I have definitively lost my patience for alcoholics, narcissists and politicians. None of those entities seem to understand moderation let alone consideration and kindness for others or even a general respect for the health, safety and welfare of self and all others.
Summers are supposed to be for fun, beaching, vacaying, leisurely coffees that last til noon and evening wines that include thoughtful conversations that have some depth and breadth. I may have missed summer. If I was willing to totally blame myself I would first decry introversion has overcome me again, but that is not all true.
I am working very hard to maintain an underlying gold thread of joy that is not dependent on surrounding circumstances.
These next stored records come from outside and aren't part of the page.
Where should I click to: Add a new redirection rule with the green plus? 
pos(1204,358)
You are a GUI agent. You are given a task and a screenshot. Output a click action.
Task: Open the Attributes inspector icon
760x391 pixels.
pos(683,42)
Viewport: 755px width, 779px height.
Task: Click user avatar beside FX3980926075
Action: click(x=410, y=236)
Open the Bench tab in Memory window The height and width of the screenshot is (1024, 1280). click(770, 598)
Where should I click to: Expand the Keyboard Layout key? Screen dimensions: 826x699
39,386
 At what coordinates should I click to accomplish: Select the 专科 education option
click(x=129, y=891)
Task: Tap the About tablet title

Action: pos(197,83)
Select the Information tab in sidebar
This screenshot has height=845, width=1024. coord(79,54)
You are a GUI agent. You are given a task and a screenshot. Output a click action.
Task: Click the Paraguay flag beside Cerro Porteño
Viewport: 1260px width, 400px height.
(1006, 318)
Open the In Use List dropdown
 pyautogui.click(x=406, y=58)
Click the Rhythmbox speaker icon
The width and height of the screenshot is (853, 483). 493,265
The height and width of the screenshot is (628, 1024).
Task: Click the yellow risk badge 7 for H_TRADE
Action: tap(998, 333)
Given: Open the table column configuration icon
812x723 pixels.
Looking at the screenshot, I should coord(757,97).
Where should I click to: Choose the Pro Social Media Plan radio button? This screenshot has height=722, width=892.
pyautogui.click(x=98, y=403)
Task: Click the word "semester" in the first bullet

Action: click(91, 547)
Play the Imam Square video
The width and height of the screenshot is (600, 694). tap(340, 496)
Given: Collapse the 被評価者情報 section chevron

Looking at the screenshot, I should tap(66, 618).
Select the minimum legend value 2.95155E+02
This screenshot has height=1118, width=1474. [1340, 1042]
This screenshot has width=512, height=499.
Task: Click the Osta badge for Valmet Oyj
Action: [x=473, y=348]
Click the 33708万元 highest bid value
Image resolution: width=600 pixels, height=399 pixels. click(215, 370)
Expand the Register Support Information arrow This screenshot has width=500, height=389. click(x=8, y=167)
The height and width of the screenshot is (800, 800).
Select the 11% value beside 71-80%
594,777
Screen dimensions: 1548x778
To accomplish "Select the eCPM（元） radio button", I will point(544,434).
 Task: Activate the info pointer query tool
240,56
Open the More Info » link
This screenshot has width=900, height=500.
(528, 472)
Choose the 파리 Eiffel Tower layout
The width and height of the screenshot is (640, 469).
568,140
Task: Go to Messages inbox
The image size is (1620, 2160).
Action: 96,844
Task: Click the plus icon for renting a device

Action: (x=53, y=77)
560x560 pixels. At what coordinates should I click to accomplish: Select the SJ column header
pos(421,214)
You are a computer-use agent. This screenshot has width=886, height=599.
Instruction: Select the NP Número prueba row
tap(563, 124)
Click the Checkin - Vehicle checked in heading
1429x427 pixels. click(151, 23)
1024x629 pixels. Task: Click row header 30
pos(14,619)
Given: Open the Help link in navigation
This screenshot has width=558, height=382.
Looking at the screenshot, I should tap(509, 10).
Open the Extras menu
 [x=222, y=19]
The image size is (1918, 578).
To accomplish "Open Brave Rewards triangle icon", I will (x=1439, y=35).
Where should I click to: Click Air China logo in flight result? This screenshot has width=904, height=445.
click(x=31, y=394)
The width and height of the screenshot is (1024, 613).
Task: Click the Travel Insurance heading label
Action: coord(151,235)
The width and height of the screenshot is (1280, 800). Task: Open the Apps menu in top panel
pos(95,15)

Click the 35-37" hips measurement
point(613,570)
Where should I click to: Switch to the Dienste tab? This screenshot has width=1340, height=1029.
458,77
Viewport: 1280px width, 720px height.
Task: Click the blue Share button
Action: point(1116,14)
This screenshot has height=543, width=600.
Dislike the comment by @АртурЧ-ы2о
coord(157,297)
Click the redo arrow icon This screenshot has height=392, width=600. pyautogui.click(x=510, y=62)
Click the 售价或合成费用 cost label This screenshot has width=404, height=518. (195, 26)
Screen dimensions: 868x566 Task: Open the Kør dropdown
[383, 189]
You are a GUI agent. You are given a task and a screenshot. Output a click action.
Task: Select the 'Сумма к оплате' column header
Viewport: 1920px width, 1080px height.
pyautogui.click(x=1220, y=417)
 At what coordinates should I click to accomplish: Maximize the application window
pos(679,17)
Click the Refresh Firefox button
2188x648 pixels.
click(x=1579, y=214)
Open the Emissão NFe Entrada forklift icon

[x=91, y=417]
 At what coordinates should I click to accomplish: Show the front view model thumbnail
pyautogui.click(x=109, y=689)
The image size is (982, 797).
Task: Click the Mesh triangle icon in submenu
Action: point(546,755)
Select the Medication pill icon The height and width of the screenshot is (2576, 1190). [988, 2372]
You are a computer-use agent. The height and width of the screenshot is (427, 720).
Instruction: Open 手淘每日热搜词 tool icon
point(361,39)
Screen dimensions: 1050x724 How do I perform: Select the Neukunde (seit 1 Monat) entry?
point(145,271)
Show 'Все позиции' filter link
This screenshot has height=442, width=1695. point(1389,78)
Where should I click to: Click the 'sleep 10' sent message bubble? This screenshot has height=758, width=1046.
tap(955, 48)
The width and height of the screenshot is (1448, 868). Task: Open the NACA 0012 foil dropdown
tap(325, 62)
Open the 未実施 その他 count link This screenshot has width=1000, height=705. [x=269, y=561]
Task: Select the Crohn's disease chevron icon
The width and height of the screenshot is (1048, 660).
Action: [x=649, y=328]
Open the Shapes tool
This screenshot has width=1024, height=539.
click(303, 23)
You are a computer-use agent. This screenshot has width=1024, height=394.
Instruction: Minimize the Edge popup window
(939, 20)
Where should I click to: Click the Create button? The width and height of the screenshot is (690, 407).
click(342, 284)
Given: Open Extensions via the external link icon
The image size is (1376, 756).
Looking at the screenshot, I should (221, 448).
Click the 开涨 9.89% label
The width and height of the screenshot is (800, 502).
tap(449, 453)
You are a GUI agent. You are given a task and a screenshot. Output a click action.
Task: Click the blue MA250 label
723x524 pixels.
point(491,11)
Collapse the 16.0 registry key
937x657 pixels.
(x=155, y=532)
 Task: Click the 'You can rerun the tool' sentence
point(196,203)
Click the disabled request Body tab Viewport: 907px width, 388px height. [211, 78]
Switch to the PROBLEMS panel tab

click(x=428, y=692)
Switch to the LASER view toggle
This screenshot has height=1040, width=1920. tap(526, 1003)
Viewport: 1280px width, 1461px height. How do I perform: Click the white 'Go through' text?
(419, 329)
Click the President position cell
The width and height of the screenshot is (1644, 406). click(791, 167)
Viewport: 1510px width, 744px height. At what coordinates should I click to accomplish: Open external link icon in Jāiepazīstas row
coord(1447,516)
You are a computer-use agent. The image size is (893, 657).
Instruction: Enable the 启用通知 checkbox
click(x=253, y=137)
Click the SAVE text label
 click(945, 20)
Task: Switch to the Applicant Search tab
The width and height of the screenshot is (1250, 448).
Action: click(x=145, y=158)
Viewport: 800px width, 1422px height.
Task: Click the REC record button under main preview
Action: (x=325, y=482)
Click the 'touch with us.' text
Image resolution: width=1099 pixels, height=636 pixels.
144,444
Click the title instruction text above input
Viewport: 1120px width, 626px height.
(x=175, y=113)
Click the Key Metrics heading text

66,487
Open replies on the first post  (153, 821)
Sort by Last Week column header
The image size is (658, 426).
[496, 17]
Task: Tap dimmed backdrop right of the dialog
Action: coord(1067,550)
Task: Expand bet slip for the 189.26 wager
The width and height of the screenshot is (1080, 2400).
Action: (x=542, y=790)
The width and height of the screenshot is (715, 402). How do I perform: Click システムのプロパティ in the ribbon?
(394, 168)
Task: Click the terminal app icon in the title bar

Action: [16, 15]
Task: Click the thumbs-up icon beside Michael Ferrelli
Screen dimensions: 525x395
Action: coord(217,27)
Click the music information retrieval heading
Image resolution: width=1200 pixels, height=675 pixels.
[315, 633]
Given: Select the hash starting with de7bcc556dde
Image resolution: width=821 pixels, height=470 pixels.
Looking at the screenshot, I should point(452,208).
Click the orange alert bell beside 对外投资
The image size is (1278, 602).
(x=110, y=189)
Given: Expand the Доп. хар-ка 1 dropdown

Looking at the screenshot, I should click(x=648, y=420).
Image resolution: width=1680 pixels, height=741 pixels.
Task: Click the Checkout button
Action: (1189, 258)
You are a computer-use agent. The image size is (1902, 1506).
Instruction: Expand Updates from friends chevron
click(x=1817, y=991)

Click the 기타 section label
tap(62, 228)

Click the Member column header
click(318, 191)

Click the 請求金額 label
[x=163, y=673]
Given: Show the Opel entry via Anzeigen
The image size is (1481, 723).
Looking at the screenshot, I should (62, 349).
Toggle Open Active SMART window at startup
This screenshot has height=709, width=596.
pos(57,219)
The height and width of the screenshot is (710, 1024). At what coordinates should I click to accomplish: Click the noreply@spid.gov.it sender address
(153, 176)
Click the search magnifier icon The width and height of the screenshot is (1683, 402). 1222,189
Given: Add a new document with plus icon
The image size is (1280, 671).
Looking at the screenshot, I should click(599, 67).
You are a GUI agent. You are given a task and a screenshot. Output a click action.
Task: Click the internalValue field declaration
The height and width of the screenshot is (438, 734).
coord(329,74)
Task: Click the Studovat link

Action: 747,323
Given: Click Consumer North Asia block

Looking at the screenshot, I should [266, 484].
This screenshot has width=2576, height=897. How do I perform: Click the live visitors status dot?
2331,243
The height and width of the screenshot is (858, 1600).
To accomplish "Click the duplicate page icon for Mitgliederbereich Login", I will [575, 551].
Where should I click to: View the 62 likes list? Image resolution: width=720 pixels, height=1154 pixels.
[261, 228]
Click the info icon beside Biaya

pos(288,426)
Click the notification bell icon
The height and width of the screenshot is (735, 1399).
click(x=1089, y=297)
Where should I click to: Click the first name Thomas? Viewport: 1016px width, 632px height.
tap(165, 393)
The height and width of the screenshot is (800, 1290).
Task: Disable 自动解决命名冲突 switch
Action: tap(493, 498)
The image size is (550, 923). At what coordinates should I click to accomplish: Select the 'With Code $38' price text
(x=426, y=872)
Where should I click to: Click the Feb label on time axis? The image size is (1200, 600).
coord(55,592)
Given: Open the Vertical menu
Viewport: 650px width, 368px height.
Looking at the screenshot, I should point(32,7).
The buoys of hope thrown out to me keep floating too far ahead for me to grab but I remind myself that an attitude of gratitude keeps me minimally tolerant and treading above some sort of whiner status. After all, I do have food, clothing and a roof over my head as well as some very kind, loyal and caring friends. Indeed I am blessed.
School starts in 20 days. I miss the kids and their great ideas and lively energies. Infectious they are and I can use that infection.
I have not accomplished all I had wanted this summer due to a few set backs. What gets done gets done. As for the stack of books and the journals ~ I have whittled those down a little bit.
Writing has also taken a back seat as I hosted visitors and held some hands of grief. I think human connections are important as long as they are not harmful to all involved.
I will become a little more regular on my blog posts when back into the schedule of school and the early morning solitude with coffee and meditations.
How has your summer been? Gardens grown? Friends met and enjoyed? Travels? Share.